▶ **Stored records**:
━━━━━━

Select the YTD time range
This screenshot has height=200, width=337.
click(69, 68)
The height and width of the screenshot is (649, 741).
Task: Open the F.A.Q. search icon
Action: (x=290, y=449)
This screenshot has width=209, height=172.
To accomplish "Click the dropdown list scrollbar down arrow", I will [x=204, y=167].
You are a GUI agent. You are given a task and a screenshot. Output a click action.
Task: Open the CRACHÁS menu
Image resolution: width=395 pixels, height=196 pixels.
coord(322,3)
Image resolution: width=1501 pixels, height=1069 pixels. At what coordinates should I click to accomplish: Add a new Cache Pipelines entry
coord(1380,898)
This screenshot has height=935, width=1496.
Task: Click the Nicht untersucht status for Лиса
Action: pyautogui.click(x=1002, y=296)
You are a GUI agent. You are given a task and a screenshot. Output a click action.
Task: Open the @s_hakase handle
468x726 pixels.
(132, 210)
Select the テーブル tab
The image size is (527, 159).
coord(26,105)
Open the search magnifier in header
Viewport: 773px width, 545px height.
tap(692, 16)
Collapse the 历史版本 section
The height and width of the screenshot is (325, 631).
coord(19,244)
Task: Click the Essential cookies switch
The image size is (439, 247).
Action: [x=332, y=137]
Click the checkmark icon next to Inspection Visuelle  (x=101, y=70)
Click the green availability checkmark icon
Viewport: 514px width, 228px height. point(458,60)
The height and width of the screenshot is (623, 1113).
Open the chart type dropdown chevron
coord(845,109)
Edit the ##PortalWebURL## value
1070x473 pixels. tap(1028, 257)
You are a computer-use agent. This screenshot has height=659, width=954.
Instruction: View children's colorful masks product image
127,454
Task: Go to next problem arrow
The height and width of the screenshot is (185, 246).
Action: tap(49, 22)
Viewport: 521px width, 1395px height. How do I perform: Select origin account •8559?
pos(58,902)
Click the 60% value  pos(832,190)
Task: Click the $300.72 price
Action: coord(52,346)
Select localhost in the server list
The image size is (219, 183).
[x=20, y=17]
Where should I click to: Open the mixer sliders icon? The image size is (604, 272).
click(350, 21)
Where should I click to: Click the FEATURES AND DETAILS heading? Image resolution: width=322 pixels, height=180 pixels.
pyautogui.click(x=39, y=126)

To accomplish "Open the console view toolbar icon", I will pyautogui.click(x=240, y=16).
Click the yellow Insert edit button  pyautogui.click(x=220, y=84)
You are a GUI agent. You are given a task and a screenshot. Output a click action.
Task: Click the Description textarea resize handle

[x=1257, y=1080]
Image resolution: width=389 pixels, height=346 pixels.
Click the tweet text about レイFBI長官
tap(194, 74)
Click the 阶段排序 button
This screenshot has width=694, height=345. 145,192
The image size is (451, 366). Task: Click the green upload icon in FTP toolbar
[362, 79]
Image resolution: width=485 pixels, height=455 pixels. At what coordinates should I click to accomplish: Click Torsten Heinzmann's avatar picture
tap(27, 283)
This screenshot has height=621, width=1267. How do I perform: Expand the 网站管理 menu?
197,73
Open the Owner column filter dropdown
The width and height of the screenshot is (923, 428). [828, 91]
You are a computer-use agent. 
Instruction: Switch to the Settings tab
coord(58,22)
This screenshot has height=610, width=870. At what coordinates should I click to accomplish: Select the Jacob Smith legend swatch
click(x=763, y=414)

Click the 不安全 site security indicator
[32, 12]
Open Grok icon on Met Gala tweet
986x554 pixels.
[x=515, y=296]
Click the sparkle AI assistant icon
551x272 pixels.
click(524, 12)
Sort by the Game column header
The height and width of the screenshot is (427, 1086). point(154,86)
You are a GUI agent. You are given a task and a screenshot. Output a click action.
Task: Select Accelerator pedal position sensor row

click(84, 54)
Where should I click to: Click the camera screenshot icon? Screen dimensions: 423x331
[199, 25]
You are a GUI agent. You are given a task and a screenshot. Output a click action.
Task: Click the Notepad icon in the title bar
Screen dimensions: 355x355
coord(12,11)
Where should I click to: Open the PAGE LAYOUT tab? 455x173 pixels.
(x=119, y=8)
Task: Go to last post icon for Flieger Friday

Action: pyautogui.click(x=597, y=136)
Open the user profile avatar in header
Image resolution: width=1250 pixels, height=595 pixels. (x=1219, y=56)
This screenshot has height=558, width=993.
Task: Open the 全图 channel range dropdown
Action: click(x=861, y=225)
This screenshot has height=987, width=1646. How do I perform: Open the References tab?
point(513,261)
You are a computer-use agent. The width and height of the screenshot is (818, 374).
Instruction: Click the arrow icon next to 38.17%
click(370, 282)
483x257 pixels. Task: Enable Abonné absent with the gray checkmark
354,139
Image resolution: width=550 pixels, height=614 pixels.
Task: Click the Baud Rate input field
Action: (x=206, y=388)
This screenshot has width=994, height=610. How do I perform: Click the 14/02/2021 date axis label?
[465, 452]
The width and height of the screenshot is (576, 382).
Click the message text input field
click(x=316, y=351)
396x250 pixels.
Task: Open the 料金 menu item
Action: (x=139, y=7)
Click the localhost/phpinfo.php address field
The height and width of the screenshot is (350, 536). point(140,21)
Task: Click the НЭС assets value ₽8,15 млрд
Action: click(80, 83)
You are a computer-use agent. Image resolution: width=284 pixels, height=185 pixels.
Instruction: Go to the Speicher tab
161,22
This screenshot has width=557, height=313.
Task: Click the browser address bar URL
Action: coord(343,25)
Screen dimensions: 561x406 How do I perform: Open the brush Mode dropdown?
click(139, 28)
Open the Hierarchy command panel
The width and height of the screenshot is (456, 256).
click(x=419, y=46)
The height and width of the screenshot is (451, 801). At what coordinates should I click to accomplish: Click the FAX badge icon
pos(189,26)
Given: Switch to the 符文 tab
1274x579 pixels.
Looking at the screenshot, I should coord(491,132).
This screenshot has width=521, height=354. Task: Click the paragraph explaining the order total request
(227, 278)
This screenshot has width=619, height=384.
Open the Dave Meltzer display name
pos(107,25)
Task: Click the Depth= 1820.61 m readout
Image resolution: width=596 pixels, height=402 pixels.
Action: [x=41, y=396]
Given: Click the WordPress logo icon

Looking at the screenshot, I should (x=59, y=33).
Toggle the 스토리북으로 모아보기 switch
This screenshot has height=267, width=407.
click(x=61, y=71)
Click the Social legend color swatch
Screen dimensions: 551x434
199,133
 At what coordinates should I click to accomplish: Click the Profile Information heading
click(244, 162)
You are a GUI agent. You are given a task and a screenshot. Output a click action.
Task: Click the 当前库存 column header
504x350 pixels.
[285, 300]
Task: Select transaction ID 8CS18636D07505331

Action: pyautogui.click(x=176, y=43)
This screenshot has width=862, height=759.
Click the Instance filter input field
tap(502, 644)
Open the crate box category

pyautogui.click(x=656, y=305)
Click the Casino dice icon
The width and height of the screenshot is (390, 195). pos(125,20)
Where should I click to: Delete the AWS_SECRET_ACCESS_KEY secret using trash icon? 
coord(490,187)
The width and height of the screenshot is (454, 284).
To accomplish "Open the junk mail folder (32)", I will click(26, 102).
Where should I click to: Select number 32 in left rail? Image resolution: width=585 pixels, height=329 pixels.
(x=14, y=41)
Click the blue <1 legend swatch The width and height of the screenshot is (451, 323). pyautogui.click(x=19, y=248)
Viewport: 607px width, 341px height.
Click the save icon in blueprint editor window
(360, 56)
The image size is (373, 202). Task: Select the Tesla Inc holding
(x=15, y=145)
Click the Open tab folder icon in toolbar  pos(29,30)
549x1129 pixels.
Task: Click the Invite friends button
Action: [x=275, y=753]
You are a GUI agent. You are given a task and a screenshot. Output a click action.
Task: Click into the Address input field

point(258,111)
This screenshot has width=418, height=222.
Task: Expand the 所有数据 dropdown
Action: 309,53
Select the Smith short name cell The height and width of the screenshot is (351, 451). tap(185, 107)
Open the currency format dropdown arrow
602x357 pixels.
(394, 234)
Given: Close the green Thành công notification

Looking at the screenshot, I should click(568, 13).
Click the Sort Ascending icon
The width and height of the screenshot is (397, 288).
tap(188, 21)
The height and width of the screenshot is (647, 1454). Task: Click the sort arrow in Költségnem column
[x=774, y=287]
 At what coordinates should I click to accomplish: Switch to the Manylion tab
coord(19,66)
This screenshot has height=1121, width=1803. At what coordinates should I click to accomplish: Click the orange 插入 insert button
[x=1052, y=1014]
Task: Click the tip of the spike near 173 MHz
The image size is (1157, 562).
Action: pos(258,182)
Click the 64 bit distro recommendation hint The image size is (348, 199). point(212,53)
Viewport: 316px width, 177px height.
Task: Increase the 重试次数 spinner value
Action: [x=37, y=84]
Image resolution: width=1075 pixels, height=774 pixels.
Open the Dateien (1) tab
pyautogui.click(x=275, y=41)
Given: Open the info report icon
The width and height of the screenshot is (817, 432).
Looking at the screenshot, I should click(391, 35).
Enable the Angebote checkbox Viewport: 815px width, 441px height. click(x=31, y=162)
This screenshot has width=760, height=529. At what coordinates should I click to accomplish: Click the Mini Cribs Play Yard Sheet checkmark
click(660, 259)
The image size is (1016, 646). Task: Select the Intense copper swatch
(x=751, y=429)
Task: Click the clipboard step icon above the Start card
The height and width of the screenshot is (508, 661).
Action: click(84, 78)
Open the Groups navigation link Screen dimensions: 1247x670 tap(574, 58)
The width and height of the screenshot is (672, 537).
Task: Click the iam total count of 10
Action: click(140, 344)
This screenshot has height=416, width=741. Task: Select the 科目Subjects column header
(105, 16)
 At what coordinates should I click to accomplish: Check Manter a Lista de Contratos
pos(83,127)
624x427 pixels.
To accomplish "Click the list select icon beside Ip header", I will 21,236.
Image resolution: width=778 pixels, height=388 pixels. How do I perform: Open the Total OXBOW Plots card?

━━━━━━

▶ **BRIEF**:
Retype every line up to and including the one that contains "This screenshot has width=209, height=172.", beginning at the first line of the records, with no edits.

▶ **WRITTEN SOLUTION**:
Select the YTD time range
This screenshot has height=200, width=337.
click(69, 68)
The height and width of the screenshot is (649, 741).
Task: Open the F.A.Q. search icon
Action: (x=290, y=449)
This screenshot has width=209, height=172.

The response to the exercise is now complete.